In 9 TIMES PHILOSOPHY, Voigt creates her space of ideas and concepts by allowing the viewer to participate in her own experience of appropriation and her attempt to understand and close–read the texts at hand. Her paintings are like a dense network of notes; each surface is a drawing, or better put––a representation of quoted passages, which are supposed to reproduce a visual association in an avid reader like her.Voigt sketches these imaginary forms on paper, cuts them out, plates them in gold, and combines this inlay technique with handwritten notations, creating in this way surfaces which reflect on her subjective readings.
The philosophical and literary texts that one encounters in these surfaces, visually interpreted by Jorinde Voigt, are Goethe’s “Prologue in Heaven” (Faust I), Epicurus’s “Letter to Menoeceus”, Kandinsky’s exchange of letters with Schoeneberg, works from Peter Sloterdijk, Plato, Elias Canneti, Paul Celan, and various haiku poems from the most eminent japanese poets.
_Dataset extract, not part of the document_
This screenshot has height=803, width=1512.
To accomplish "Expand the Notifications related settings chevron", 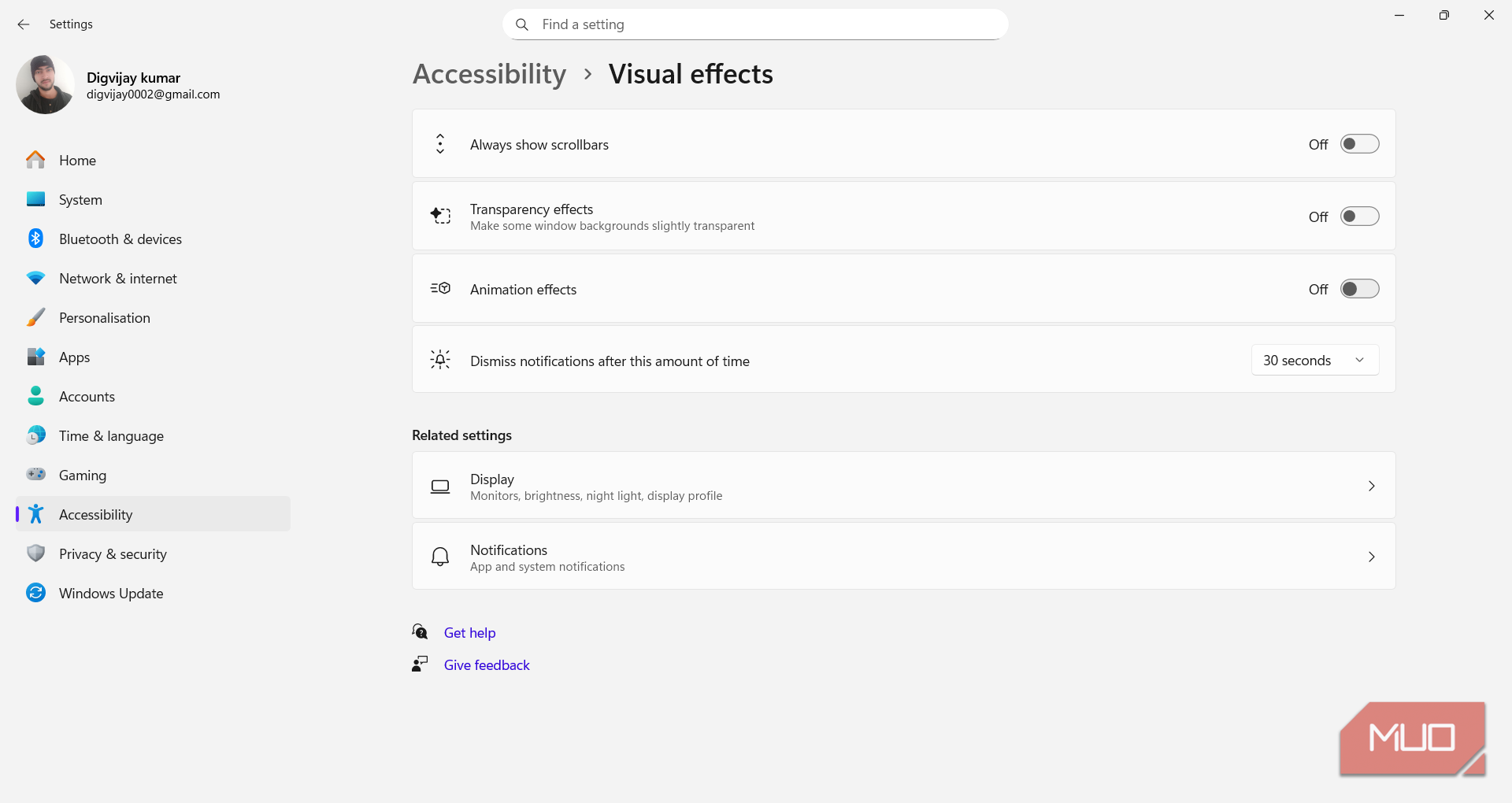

Another pleasant encounter in Potsdammerstraße was Douglas Gordon’s exhibition at Blain|Southern exhibition space. Gordon’s Sharpening Fantasy brings together his very recent video works. The video projects which were presented within Sharpening Fantasy (working title) were: In Full Circle, Unnatural History, Unnatural History II; Once Upon a Time Without the Sun; and Sharpening Fantasy (2012). These works give us a glimpse on what unsettles him, but also on what is to be unsettled. His videos––fragments from his travels to Morocco and Tangier, create that documentary setting that needs to “record things for what they are”. But Gordon is not after discoveries that stand out as otherworldly or as such that need to be documented––on the contrary, he is interested in blurring the divide that constructs the other. The exhibition as a whole is meant to challenge the polarities between Europe and the ‘Orient’, desire and fear, light and dark, and all the conventional ideas that define themselves through these oppositions.
Do make sure to check out Gallery Weekend Berlin if you happen to be in the city during the spring. The development of the event throughout the years has shown that there is much to be expected. And even if you cannot visit all galleries and exhibitions on offer––every fragement of experience is a valuable and exciting one.